Quand je suis à bonne distance, je me retourne. On dirait bien que les brigands dorment toujours. J’ai très envie de retourner à la maison mais mes parents doivent me chercher dans la forêt. Où faut-il aller ? C’est presque la pleine lune et je vois une grande tache sombre sur la montagne, c’est la forêt. Mais elle est si lointaine…
Après plusieurs heures de marche, le soleil pointe à l’horizon et mes pieds commencent à me faire vraiment mal. Je suis fatiguée et j’ai envie de dormir. Mais il faut me dépêcher. Je dois mettre la plus grande distance entre mes ravisseurs et moi avant leur réveil. Ils sont peut-être déjà partis à ma poursuite.
Le soleil est haut dans le ciel quand je commence à reprendre espoir. Je ne pense pas que les bandits arriveront à me rattraper. Ils ont dû abandonner. Mais il y a d’autres dangers qui me guettent. Je ne serais en sécurité qu’auprès de mes parents. J’ai très faim, mais il n’y a rien à manger ici. Je m’arrête quand même pour boire à une rivière. Je vois un poisson dans l’eau, mais je n’ai aucune chance de l’attraper.

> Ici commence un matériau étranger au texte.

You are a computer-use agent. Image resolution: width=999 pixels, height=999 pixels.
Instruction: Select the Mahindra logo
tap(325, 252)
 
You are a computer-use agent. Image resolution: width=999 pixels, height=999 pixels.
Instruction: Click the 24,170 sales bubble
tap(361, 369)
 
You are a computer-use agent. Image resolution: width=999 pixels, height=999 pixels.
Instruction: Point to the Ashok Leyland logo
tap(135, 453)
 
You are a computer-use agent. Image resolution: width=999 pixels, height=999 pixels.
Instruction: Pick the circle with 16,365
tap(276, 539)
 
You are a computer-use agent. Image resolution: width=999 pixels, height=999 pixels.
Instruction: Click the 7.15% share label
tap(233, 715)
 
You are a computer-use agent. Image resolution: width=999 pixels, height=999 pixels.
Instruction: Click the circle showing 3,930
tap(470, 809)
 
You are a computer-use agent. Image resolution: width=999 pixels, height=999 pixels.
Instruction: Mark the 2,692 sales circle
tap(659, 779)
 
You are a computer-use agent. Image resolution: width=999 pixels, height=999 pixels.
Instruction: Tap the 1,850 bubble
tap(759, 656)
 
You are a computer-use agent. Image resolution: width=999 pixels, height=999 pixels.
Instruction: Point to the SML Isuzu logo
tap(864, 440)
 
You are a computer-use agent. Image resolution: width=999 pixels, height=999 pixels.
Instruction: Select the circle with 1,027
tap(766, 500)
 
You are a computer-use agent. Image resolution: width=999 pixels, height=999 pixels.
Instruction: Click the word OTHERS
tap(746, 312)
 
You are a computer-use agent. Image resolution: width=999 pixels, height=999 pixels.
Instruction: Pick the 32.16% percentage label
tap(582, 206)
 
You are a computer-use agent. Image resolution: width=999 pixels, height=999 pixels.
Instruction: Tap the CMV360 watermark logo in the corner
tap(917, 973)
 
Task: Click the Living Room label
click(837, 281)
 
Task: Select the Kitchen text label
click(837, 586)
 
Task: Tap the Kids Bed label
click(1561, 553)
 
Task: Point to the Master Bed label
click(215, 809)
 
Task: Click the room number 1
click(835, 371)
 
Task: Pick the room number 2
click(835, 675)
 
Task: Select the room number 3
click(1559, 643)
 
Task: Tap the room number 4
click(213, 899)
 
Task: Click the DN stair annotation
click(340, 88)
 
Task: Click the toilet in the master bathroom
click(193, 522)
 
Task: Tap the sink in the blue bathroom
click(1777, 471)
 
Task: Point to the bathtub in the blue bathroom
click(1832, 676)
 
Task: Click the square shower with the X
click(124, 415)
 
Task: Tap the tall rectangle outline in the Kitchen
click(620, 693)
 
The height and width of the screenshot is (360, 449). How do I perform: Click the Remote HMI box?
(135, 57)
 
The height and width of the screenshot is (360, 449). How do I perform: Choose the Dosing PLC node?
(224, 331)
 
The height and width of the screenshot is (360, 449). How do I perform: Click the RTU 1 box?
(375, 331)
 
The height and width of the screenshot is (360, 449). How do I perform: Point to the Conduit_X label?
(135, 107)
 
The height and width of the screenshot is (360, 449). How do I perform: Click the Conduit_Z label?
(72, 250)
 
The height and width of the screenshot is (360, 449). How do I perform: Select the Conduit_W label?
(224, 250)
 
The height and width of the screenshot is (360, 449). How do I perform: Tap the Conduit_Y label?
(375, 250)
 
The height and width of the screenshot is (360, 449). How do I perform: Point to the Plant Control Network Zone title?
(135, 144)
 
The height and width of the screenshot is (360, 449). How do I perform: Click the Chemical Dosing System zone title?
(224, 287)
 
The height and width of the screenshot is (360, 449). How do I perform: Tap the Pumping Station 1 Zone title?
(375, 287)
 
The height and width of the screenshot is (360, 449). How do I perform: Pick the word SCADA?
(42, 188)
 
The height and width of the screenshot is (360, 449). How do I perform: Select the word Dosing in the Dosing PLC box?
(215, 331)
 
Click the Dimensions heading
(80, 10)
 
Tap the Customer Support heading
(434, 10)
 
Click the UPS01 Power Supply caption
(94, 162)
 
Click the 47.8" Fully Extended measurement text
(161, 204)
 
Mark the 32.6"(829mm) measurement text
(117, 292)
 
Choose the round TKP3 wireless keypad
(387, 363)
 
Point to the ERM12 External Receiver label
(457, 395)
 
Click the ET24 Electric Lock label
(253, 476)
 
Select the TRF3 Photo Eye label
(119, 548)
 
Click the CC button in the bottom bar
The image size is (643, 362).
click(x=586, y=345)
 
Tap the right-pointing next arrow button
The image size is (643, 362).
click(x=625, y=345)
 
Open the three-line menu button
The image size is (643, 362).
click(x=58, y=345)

Je marche encore et encore pendant toute la journée. J’arrive enfin à la forêt quand la nuit se met à tomber. Il va falloir trouver un abri parce que mes parents sont peut-être encore très loin. Je trouve un petit coin douillet au pied d’un grand chêne et je m’endors épuisée et affamée.
Dans la nuit, je suis soudain réveillée par un long hurlement. Ce sont des loups ! Et ils sont tous proches. J’étais trop profondément endormie pour les entendre plus tôt. Je me relève précipitamment. J’ai la tête qui tourne, je suis encore trop mal en point pour courir tout de suite. De nouveau, un long hurlement de loup perce le silence de la nuit. Je n’arrive pas à savoir si les loups se rapprochent ou s’éloignent. Je tends l’oreille : Ils s’éloignent !
Il n’y a qu’une chose à faire. Je rassemble toutes mes forces, je me redresse et je pousse un long hurlement vers la lune pour les appeler. Les loups me répondent aussitôt et accourent vers moi. Voilà mes parents ! Même mes deux frères sont avec eux. Maman me lèche les oreilles. Mon père frotte son museau contre le mien. Mes frères trottinent en cercle autour de nous. Notre meute est enfin réunie.